Stansted protestors ‘full of hope’

Members of the End Deportations group, including one Quaker, are 'full of energy and hope' after being convicted under counter-terrorism-related charges

The 'Stansted Fifteen'. | Photo: Courtesy of Lyndsay Burtonshaw.

The ‘Stansted Fifteen’ group of protestors who were convicted under counter-terrorism-related charges have vowed to appeal against the verdict.

The members of the End Deportations group, including one Quaker, were found guilty on 10 December of intentional disruption of services and endangerment at an aerodrome under the 1990 Aviation and Maritime Security Act.

The charges follow their action in March 2017 when they secured themselves to a Home Office charter flight to stop what they believed was the unlawful deportation of sixty people to Ghana, Nigeria and Sierra Leone. All have been bailed to be sentenced in February. 

Lyndsay Burtonshaw, from Brighton Meeting, told the Friend: ‘We are full of energy and hope. As soon as the sentence comes on 4 February at Chelmsford Crown Court, the appeal will start. We’ve got the appeal process rolling very fast.’

More than 1,000 supporters took part in a rally outside the Home Office the day after the verdict. Shadow home secretary Diane Abbott MP, Green Party co-leader Siân Berry and journalist Owen Jones spoke, as well as a representative from the All African Women’s Group. Lyndsay Burtonshaw said: ‘There was an amazing atmosphere, and when I returned to Brighton, there were 300-400 people waiting. We read out the statement from my local MP Caroline Lucas and from the Labour MP Lloyd Russell-Moyle. Then there was a march through Brighton.’

A petition on Change.org started on 12 December gained more than 45,000 signatories within two days. One member of the group told Channel 4 News: ‘We are guilty of nothing more than intervening to prevent harm.’ According to the protestors, who gathered information about the deportees from the Home Office under the Freedom of Information Act, two of the people have been identified by the government as survivors of trafficking. Out of the sixty people due to be deported on the plane in March 2017, eleven were still in the country by 9 October 2018. At least one person had been granted the right to remain and ten of the eleven had ongoing asylum claims, as of 28 September 2018.

The group have been upheld by Quakers around the country, including Chelmsford Meeting, which supported them throughout the nine-week trial. Clerk Brian Wardrop was featured in a news article on the Essex Live website for standing outside the court during the trial with a sandwich-board declaring support for the activists.

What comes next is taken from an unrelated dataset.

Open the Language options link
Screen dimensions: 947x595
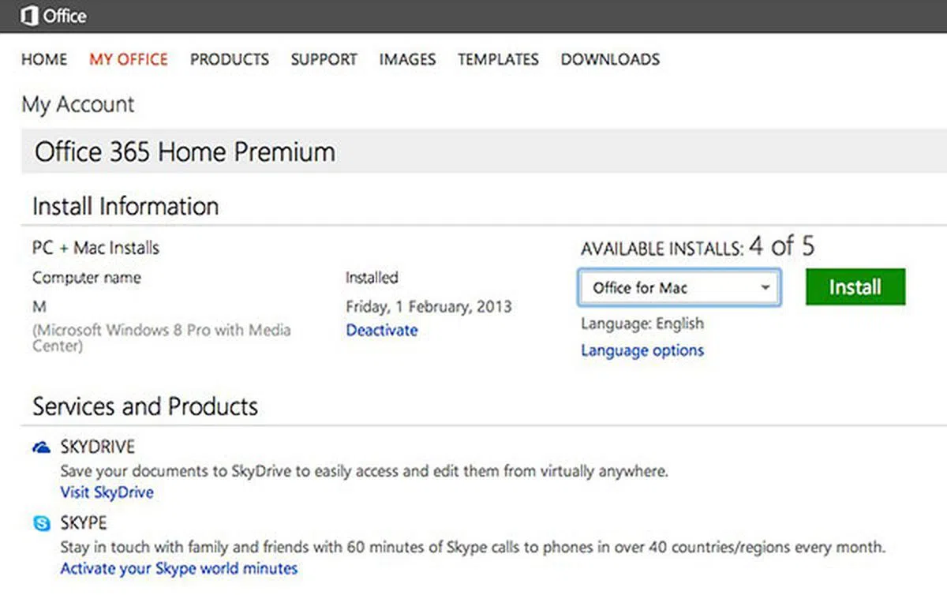pyautogui.click(x=642, y=350)
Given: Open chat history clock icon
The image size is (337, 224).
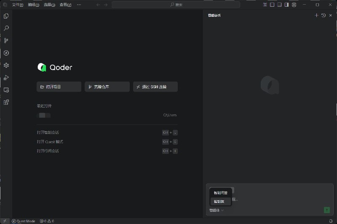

He said: ‘I have been a Quaker for fifteen years and I believe in human rights [and] equality of all people, I protest whenever I feel like it.’

Britain Yearly Meeting (BYM) released a statement on its website on 10 December saying: ‘Quakers stand with Stansted Fifteen on human rights day.’

Paul Parker, recording clerk for BYM, said: ‘As a faith community we will continue to challenge the government in its policies of deportations.’

Lyndsay Burtonshaw’s name was recorded in the Quakers’ Court and Prison Register, a 300-year-long list of Quakers who have broken the law because of their personal commitment to peace.

A letter sent to the Guardian supporting the group had 300 signatories, including: filmmaker Ken Loach, shadow chancellor John McDonnell and actor Emma Thompson.